O órgão ministerial usa como base da representação a Nota Técnica 242/2021, emitida pela Comissão Nacional de Incorporação de Tecnologias do Sistema de Saúde (Conitec) do Ministério da Saúde e enviada à Comissão Parlamentar de Inquérito (CPI) da Pandemia, na qual foi informado que os medicamentos cloroquina, hidroxicloroquina, azitromicina e ivermectina não devem ser utilizados em pacientes hospitalizados por causa da Covid-19.
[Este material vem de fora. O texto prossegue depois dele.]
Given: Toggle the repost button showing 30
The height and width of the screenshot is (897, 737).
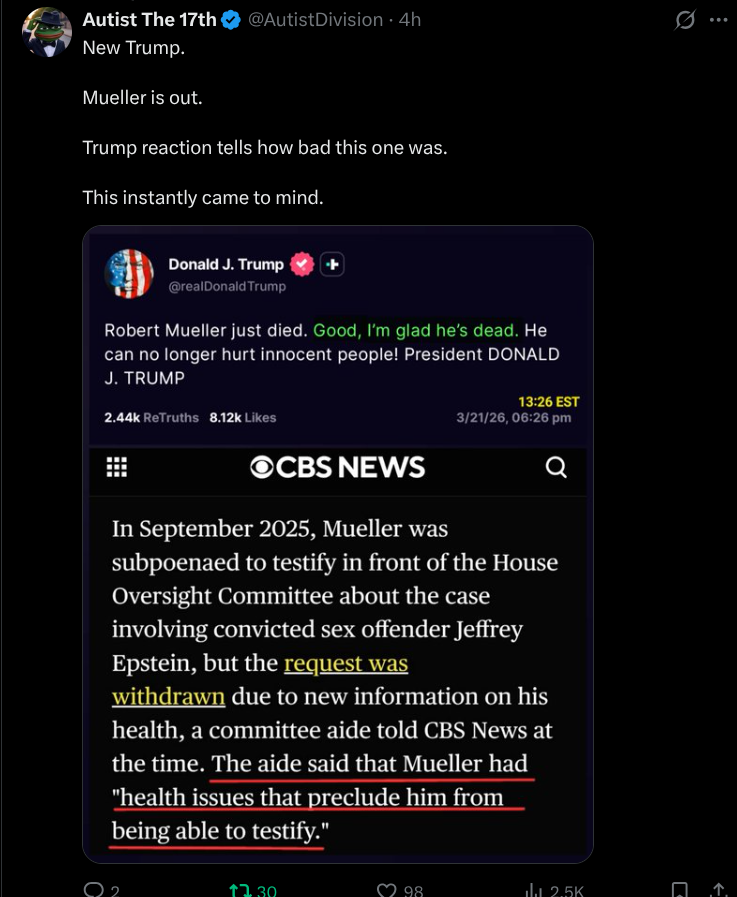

O documento do Ministério da Saúde expõe que os medicamentos do denominado “Kit Covid” não mostraram benefícios clínicos na população de pacientes internados. Por isso, o MPC entende a necessidade da adoção de medidas urgentes para evitar prejuízos aos cofres públicos e que os vícios apontados na representação, os quais demonstram “o amadorismo e a irresponsabilidade dos gestores” ao admitir protocolos medicamentosos sem qualquer suporte científico, continue possibilitando danos à saúde da população pela sua indevida administração e desabastecimento dos referidos fármacos para a continuidade do tratamento dos pacientes a que eles são cientificamente indicados, além de realizar gastos de maneira injustificada.
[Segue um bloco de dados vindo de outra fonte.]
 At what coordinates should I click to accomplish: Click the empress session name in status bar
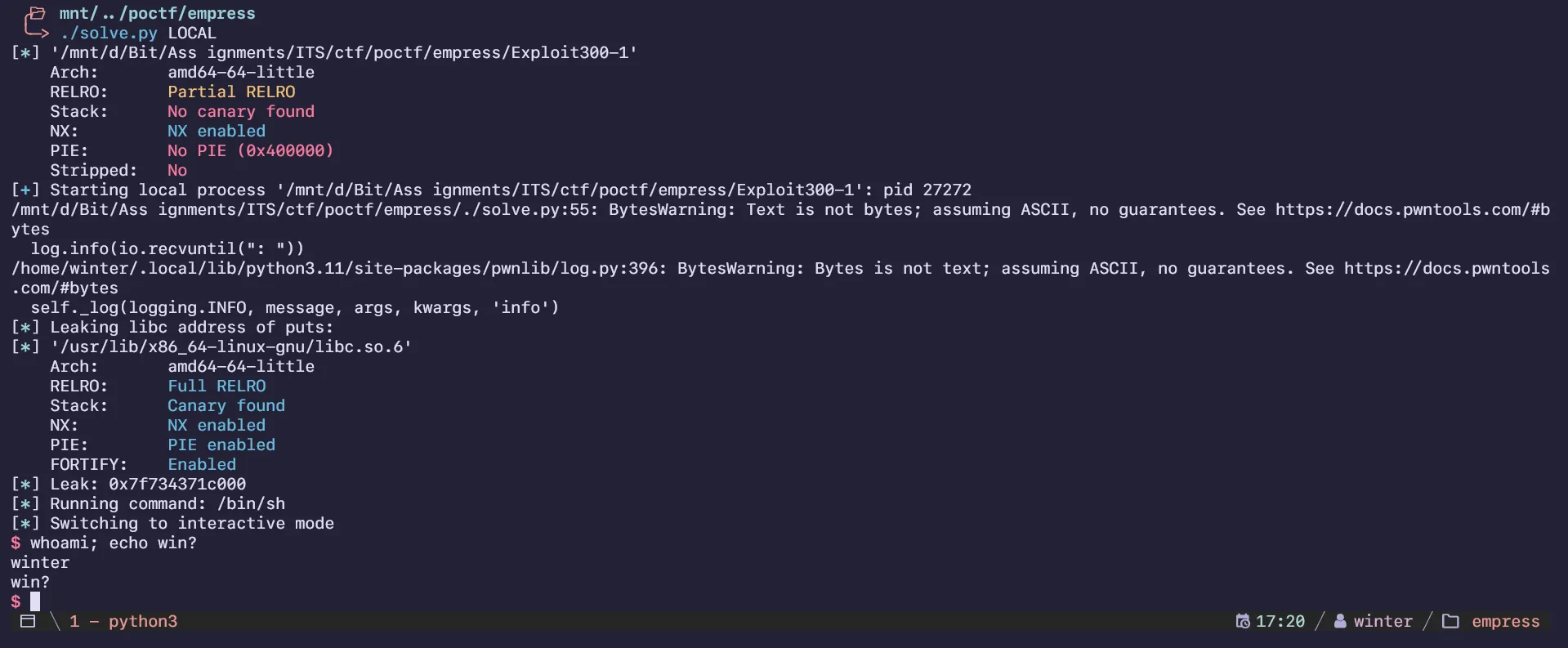pyautogui.click(x=1505, y=622)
“Critério ideológico e má fé”
Conforme a representação, a instituição de protocolos para tratamento da Covid-19 com a utilização dos medicamentos cloroquina, hidroxicloroquina, ivermectina e azitromicina não ocorreu com base em justificativas plausíveis e adequada à legislação, pois a opção escolhida pelos gestores não se deu por critérios científicos, mas sim ideológicos ou políticos. O órgão ministerial acrescenta que além de constar nos próprios instrumentos normativos de muitos municípios a falta de amparo cientifico naquele momento da instituição do protocolo, persiste até o momento sem qualquer eficácia e segurança o uso desses medicamentos para tratamento da Covid-19.
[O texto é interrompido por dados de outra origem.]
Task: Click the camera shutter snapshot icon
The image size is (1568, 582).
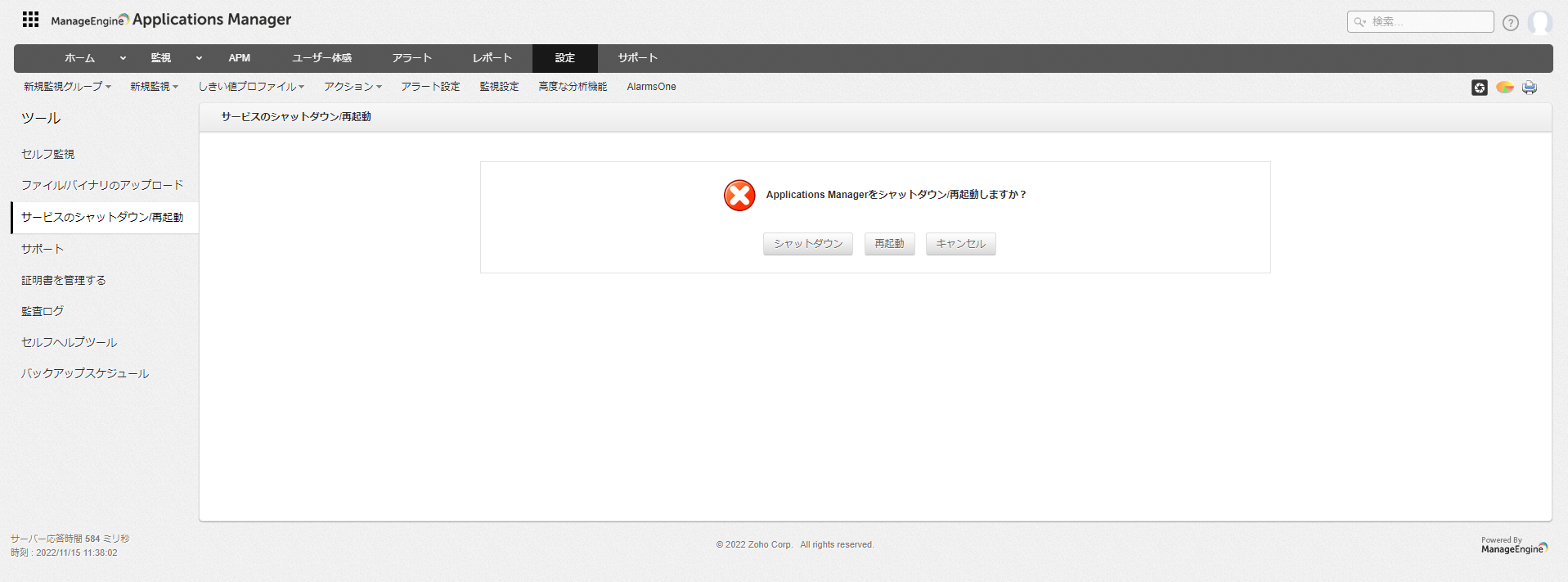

Outro ponto destacado pelo MPC é a existência de estudos registrando que a utilização dos medicamentos do chamado “Kit Covid” pode causar danos diversos ao organismo, além de não alcançar qualquer resultado satisfatório no tratamento da Covid-19.
“Logo, abala o sentimento de qualquer cidadão o amadorismo e a possível lesividade à saúde da população a inserção de protocolos medicamentosos sem evidências científicas concretas, evidenciando, outrossim, o desleixo com os recursos públicos que envolve a tormentosa questão, chegando a causar repulsa, uma vez que a despesa, além de ilegítima, também é antieconômica”, enfatiza a representação ministerial.
Dessa forma, o MPC considera caracterizada a má-fé dos responsáveis pela instituição de protocolos e compras de medicamentos sem evidência científica comprovada contra a Covid-19, aponta possível desperdício de dinheiro público e entende que a atuação desses responsáveis demonstrou que eles “tratam o dinheiro público como se fosse coisa de ninguém, ou talvez coisa deles próprios, já que o utilizam de forma despropositada, desprezando a escassez de recursos públicos para prestação de tantos outros serviços públicos (saúde, educação, saneamento, etc), principalmente no período calamitoso decorrente da pandemia, e também a saúde da população que fica à mercê do uso de medicamentos que podem ser prejudiciais porque indevidamente adotados.”
Diante dos indícios de graves irregularidades mencionados, o Ministério Público de Contas entende que eles são suficientes para caracterizar ato de gestão ilegítimo e antieconômico que ofende os princípios constitucionais da legalidade, da moralidade, da eficiência e da supremacia do interesse público. Assim, propõe que seja determinado aos entes municipais e estaduais que se abstenham de adquirir medicamentos especificamente para o tratamento precoce ou de pacientes hospitalizados por Covid-19 sem comprovação científica, até que o processo seja julgado de forma conclusiva.